Giantomasi expanded on several other key features during a recent tour of the office, which has reinvigorated what was a largely vacant, 220,000-square-foot building just off Interstate 280.
Equality and efficiency
While opting to provide its lawyers with dedicated offices, the firm decided that each would be virtually identical in terms of size and furniture. Corner spaces that would historically go to senior-level attorneys are instead conference rooms and other common areas.
“We really do believe in the common good here,” said Giantomasi, also a member of the firm’s executive committee. “We really do believe that this is more of a corporate organization than a historical law office where you have these titans of business origination … We don’t have that game being played, so it was easy to figure out what we were going to do. And then we had to figure out how we were going to do it.”
Ultimately, the new office provided the firm with layouts that were more efficient than its previous home in West Orange — with available offices for those future partners.
“There’s a lot of efficiency that was created with the design, keeping offices one size and really streamlining that,” said Dawn Afanador, CSG Law’s chief marketing officer. “So as we were outgrowing West Orange, we moved in here with space to grow.”
Abundant meeting space
Visitors will enter the office through an expansive reception area, not far from a conference center with more than a dozen meeting spaces for attorneys and clients. Then comes the main event space that Giantomasi proudly calls the “hotel lobby,” with lounge furniture, bar-height tables and catering space. Next door is a main event room that serves as the firm’s town hall, one that’s large enough to accommodate its full workforce, with sliding accordion walls and full audio-video connectivity. It’s a solution for the many events and continuing education programs that CSG hosts, avoiding the need to rent a room at a hotel or restaurant.

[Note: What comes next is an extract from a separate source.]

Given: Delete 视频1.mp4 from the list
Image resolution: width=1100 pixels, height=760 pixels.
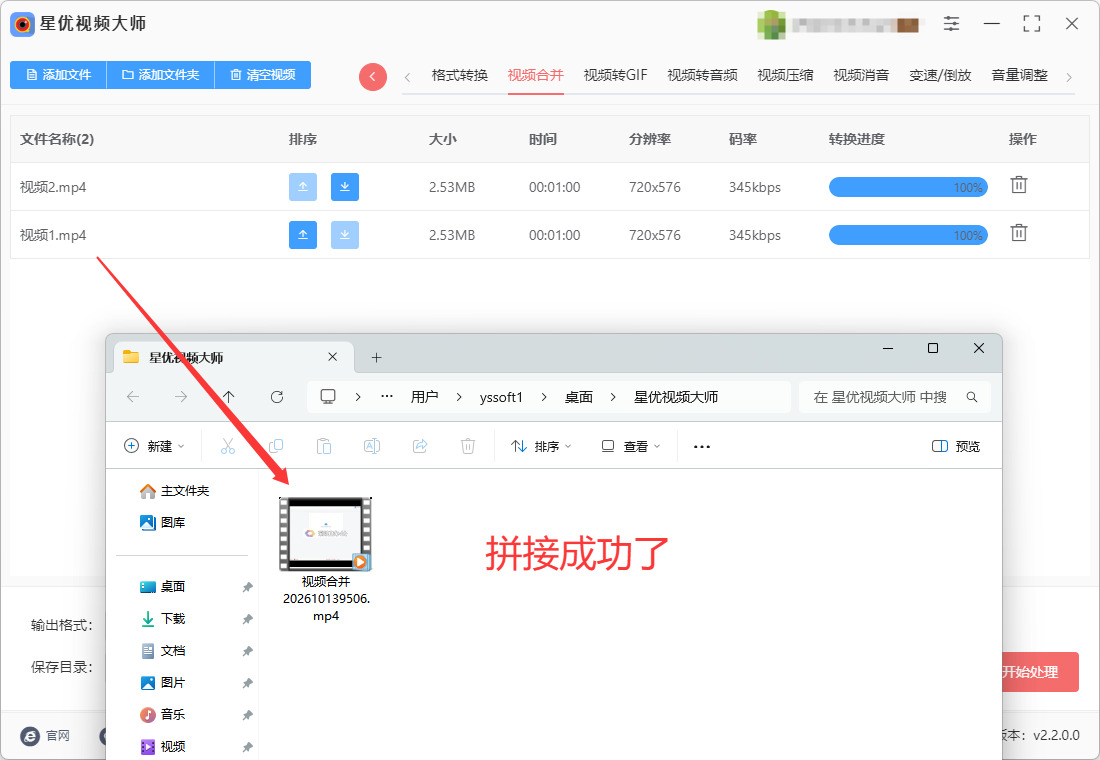Looking at the screenshot, I should (1019, 233).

“We really thought about larger meetings,” Giantomasi said. “The firm has grown dramatically now. We have 93 partners, so when we bring everybody together for a partners meeting, we need a big space.”
CSG confirmed the importance of having a dedicated conference center when it toured the nearby offices of Connell Foley LLP and Lowenstein Sandler LLP, which opened new spaces within the last six years, both in Roseland. For one thing, having an area that is separate and apart from workstations provides added security and protection from a public health standpoint. It also allows you to “dress for your day,” meaning attorneys who have no meetings scheduled can dress down without the prospect of running into a visitor.
Importantly, though, lawyers still have the benefit of conference and huddle rooms that are scattered throughout their practice area floors, allowing them to meet internally without entering the public-facing part of the office.
Replicating ‘work from home’
Among other considerations, Giantomasi said the office is meant to replicate the work-from-home experience. He points to the sofas, countertops and other less traditional furniture throughout the building that are meant to provide a change of scenery from individual work areas. There’s also what CSG refers to as its tech lounge — a space where team members can grab a cup of coffee and play a game of ping pong while getting their laptop fixed.
While there is still work to be done, Giantomasi believes the creature comforts have appealed to those who still spend significant time working remotely.
“I think it’s accelerating the return to the office,” Giantomasi said during the tour in early March. “It’s not happening yet, but we’ve seen an uptick.”